The Kerala State Financial … vs Assessee on 30 April, 2010

ORDER 

Per B.R.BASKARAN, Accountant Member:

All these appeals are directed against the orders passed by Ld CIT(A)-V, Kochi and they relate to the assessment years 2005-06 to 2007-08. The revenue is in appeal before us for assessment year 2005-06 and the assessee is in appeal before us for all the years. Since certain issues urged in these appeals were identical in nature, they 43/Coch/2009 and 01 & 02/Coch/2012 were heard together and are being disposed of by this common order, for the sake of convenience.

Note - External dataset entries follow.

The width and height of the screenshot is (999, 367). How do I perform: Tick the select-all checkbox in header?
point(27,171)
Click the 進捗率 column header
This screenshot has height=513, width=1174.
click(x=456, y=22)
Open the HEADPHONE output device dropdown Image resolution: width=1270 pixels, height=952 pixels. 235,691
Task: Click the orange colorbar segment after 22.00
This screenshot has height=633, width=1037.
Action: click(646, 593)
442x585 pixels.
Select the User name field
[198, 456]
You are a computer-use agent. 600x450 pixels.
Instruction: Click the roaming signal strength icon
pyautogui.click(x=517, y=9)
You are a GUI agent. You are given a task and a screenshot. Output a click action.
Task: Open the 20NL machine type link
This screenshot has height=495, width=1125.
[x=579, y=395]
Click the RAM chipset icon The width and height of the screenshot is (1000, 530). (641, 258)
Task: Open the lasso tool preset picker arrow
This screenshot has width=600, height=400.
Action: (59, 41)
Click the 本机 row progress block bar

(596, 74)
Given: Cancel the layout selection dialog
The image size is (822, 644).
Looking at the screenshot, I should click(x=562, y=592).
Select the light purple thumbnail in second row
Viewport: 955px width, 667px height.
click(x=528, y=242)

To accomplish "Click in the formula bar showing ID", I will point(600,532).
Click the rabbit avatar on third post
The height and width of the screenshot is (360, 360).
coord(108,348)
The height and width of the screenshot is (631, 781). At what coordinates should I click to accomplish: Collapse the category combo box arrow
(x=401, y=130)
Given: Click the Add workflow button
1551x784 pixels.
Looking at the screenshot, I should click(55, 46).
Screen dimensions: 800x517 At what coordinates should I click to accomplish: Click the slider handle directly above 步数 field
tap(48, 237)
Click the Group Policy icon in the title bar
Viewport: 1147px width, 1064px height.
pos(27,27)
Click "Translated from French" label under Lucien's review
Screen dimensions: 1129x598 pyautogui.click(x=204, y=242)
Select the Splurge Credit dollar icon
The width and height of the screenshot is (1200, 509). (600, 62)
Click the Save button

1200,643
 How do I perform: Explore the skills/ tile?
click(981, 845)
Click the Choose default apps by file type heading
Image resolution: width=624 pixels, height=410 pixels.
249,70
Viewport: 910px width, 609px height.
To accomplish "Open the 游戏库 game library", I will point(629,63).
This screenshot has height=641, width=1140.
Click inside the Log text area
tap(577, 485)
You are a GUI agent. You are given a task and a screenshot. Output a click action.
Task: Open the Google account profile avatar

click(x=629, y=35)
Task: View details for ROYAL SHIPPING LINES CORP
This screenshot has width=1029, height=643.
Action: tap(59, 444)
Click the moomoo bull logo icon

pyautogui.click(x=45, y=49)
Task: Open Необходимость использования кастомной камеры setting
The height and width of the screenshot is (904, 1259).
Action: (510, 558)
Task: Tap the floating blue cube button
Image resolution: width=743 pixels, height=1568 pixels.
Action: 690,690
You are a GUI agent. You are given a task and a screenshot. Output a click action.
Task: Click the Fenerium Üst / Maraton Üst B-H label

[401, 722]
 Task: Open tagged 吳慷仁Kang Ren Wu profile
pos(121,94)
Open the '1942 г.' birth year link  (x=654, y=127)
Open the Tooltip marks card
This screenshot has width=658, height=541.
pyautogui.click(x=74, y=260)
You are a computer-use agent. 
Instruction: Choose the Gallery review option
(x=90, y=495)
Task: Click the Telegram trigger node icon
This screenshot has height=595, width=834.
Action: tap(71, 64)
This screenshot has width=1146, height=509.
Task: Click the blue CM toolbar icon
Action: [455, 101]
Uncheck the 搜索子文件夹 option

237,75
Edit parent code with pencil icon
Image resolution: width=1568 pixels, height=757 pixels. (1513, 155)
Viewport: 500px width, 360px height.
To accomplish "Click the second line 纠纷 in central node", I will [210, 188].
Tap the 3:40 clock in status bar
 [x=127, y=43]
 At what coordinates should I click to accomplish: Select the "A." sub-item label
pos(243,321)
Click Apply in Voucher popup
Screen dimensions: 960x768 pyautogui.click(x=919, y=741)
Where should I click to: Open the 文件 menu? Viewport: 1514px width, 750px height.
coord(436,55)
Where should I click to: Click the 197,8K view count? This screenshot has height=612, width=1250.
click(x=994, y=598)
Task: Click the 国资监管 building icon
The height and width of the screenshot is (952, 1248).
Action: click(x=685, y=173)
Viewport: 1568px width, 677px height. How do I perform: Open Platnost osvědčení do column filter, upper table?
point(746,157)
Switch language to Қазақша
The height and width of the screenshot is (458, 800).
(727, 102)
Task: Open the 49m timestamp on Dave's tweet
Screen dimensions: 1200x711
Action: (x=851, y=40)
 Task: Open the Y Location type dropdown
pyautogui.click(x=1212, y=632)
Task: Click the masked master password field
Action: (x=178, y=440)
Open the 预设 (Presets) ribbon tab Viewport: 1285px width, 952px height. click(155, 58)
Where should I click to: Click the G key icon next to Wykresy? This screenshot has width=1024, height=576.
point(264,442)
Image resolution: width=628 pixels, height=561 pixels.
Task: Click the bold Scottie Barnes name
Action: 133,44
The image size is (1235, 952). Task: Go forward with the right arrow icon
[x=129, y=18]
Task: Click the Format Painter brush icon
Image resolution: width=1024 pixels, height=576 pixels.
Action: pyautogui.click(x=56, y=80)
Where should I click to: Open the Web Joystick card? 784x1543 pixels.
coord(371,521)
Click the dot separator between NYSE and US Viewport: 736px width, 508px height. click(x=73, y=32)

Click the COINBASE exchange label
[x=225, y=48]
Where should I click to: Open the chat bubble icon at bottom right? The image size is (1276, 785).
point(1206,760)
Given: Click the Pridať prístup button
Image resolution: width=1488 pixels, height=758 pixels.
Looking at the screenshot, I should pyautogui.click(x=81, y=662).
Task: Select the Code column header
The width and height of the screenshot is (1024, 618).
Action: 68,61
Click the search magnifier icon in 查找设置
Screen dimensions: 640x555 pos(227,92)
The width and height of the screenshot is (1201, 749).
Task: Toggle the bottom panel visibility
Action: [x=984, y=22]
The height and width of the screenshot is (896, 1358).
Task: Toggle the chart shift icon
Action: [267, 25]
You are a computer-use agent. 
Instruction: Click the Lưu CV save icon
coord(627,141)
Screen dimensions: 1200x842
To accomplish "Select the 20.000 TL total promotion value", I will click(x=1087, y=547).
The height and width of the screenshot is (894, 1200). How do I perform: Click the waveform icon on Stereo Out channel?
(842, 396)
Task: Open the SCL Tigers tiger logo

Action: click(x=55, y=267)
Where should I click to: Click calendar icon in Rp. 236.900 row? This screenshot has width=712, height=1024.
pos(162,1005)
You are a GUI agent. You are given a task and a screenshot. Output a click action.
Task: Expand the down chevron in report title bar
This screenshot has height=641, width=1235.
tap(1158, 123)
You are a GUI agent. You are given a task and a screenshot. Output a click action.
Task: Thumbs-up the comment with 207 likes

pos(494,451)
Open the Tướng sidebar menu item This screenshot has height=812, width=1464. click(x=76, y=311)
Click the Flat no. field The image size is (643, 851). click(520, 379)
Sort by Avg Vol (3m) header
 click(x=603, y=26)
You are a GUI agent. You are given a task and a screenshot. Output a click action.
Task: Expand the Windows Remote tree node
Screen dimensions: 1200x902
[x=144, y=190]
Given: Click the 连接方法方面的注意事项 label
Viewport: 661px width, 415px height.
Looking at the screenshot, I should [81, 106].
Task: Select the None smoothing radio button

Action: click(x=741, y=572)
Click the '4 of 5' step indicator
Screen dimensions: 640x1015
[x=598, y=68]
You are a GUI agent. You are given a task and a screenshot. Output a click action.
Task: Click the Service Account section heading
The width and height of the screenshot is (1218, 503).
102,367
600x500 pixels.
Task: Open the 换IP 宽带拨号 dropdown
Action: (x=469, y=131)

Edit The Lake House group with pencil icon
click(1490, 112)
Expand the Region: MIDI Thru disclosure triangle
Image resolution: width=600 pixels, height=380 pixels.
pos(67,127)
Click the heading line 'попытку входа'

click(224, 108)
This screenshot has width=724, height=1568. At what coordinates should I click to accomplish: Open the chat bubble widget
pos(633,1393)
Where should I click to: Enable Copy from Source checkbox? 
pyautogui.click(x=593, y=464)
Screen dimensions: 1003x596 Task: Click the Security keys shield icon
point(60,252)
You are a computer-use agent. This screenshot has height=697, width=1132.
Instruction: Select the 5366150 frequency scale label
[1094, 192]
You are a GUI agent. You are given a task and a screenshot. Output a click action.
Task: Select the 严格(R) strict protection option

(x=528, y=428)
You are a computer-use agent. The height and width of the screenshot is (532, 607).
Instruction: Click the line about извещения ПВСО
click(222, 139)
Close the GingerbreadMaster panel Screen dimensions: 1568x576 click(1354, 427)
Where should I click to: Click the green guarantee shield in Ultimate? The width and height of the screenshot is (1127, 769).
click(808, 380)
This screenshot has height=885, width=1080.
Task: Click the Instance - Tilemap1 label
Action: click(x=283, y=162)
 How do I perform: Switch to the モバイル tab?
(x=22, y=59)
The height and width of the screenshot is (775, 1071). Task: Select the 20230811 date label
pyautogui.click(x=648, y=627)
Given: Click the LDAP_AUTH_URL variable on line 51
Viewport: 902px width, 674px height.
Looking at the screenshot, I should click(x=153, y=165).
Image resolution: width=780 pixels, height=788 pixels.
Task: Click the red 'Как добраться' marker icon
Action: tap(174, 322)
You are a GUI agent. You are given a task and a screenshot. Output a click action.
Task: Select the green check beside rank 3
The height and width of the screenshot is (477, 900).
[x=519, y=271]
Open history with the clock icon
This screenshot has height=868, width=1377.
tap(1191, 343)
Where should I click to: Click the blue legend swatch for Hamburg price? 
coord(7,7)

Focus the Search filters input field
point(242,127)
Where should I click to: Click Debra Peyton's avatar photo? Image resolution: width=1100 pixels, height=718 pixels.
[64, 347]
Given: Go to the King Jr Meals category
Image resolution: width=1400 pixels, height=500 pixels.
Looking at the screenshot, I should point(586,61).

2. The facts relating to the case are stated in brief. The assessee is a Kerala Government undertaking and is engaged in the business of conducting chitties and advancing loans under different schemes. In all the three years, the assessing officer completed assessments by making various additions and disallowances. The appeals filed by the assessee before Ld CIT(A) were partly allowed in all the three years. Still aggrieved, the assessee has filed appeals before us for all the three years. The revenue has filed appeal in respect of assessment year 2005-06 only.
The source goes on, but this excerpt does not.